■ Required task ■
Copy the material from its beginning through the line containing "[x=944, y=89]", keeping the requests, and shift every coordinate in the answers up by 50.

■ Given entries ■
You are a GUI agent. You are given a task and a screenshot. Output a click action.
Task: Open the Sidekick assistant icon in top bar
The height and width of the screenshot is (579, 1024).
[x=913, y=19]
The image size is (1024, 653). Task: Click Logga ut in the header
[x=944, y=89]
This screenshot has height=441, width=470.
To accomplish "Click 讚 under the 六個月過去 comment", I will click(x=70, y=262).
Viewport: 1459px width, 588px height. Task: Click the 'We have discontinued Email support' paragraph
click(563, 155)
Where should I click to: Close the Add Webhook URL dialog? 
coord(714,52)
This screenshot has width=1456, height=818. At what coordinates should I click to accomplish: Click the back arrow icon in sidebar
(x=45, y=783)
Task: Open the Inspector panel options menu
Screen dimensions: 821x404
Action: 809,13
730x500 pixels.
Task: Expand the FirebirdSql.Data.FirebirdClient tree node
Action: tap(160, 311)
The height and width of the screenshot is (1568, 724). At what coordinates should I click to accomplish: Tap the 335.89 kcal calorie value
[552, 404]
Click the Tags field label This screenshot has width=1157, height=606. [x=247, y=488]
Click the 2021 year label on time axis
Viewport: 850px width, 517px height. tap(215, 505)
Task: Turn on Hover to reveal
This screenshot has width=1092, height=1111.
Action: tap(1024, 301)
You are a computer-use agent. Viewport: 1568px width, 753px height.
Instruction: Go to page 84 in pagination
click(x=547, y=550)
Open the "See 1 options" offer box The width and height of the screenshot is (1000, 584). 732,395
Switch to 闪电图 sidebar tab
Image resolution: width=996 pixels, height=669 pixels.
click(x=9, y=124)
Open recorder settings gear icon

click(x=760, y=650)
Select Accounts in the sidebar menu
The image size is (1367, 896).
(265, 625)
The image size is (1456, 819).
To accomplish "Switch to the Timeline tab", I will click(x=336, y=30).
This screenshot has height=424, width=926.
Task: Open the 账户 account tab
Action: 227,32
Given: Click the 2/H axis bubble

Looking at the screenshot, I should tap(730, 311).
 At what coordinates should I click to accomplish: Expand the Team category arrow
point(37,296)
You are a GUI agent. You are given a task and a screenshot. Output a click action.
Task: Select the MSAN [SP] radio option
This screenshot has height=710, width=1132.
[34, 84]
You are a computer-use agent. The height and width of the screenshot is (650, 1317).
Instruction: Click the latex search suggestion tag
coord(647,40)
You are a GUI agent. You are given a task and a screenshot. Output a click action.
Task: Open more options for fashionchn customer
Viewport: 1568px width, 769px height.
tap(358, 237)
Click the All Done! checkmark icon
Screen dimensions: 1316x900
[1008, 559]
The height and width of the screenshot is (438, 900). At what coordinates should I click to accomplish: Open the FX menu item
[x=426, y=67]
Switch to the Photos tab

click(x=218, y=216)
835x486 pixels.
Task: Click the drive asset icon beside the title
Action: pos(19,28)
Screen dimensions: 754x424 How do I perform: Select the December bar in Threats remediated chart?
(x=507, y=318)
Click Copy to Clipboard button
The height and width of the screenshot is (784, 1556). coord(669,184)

■ Written response ■
You are a GUI agent. You are given a task and a screenshot. Output a click action.
Task: Open the Sidekick assistant icon in top bar
The height and width of the screenshot is (579, 1024).
[x=963, y=69]
The image size is (1024, 653). Task: Click Logga ut in the header
[x=994, y=139]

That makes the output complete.